Files Required for ID Unification Workflow
To set up a Unification Workflow, the following two files are essential:
- Dig file : Used to invoke the Unification Workflow.
- YAML file : Defines the data sources and stitching keys used for ID unification.
This document provides detailed instructions on how to write these files. It includes all available options, so refer to this guide if you're uncertain about specific configurations.
Writing a dig File
The following example serves as a template for creating a dig
file. The file primarily sets options for running the Unification Workflow (WF). You can use this as a basic template for your implementation.
+call_unification:
http_call>: https://api-cdp.treasuredata.com/unifications/workflow_call
headers:
- authorization: ${secret:td.apikey}
method: POST
retry: true
content_format: json
content:
run_canonical_ids: true
run_enrichments: true
run_master_tables: true
full_refresh: true
keep_debug_tables: true
unification:
!include : unification_ex1.yml
http_call Operator
This operator triggers the Unification Workflow. The endpoint URL depends on your account's region:
Region | URL |
---|---|
US | https://api-cdp.treasuredata.com/unifications/workflow_call |
EU01 | https://api-cdp.eu01.treasuredata.com/unifications/workflow_call |
Tokyo | https://api-cdp.treasuredata.co.jp/unifications/workflow_call |
Korea | https://api-cdp.ap02.treasuredata.com/unifications/workflow_call |
Headers
Authentication is performed using the td.apikey
secret, which contains the Master API Key for your account. No manual setup of the secret is required because it is auto-generated for ID Unification WF.
Warning
If you manually define a td.apikey
secret, ensure it is formatted differently than a standard API Key. Prepend TD1
(with a space) to the API Key value, e.g., TD1 24/939***
. Improper formatting may cause authentication failures.
Content Options
The content
section defines execution options for the ID Unification Workflow and includes a reference to a yml
file.
Option Name | Required? | Default Value | Description |
---|---|---|---|
keep_debug_tables |
Optional | false |
Set to false to discard intermediate debug tables. |
run_canonical_ids |
Optional | true |
Set to false to skip the canonical ID generation process. |
run_enrichments |
Optional | true |
Set to false to skip the enrichment process for canonical IDs. |
run_master_tables |
Optional | true |
Set to false to skip the master table generation process. |
full_refresh |
Optional | true |
If false , performs incremental updates instead of full refreshes. As described in the doc, incremental_update will run full refreshes every 3 days |
Recommendation
Keep run_*
options set to true
to ensure all necessary processes are executed. For keep_debug_tables
, set it to true
. This will help to vidualize the ID Unification statitics later. Configure full_refresh: false
only when incremental updates are required.
Writing a yml File
The example below demonstrates how to write the referenced yml
file (unification_ex1.yml
) from the dig
file example.
name: production
keys:
- name: td_client_id
valid_regexp: "[0-9a-fA-F]{8}-..."
invalid_texts: ['']
- name: td_global_id
valid_regexp: "[0-9a-fA-F]{8}-..."

◆ **Data lines**:
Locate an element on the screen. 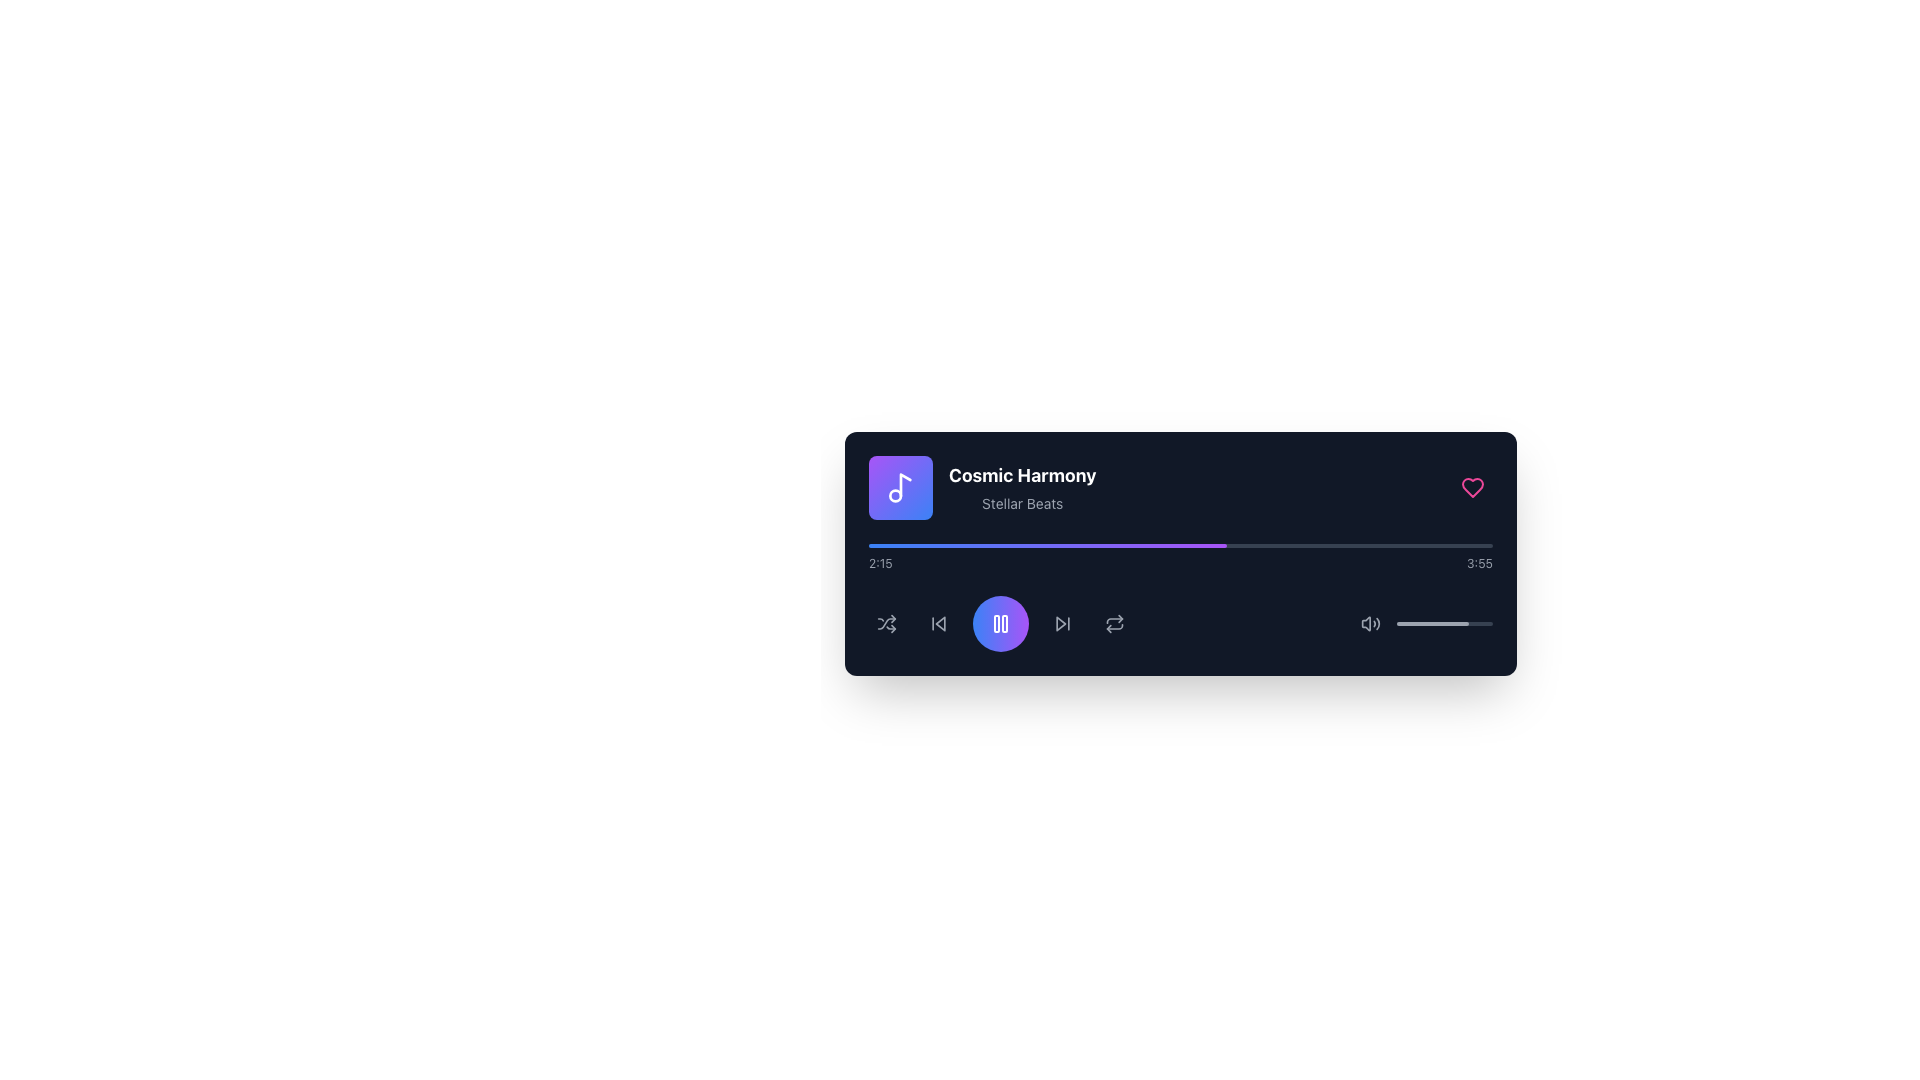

◆ **Goals**:
1 – In the ID unification guide, what has to be prepended to the API key value when a td.apikey secret is defined manually?
2 – Reproduce the portion of the ID unification guide starting at "This document provides" and ending at "about specific configurations.".

◆ **Outputs for the tasks**:
1 – TD1 followed by a space (for example, TD1 24/939***).

2 –
This document provides detailed instructions on how to write these files. It includes all available options, so refer to this guide if you're uncertain about specific configurations.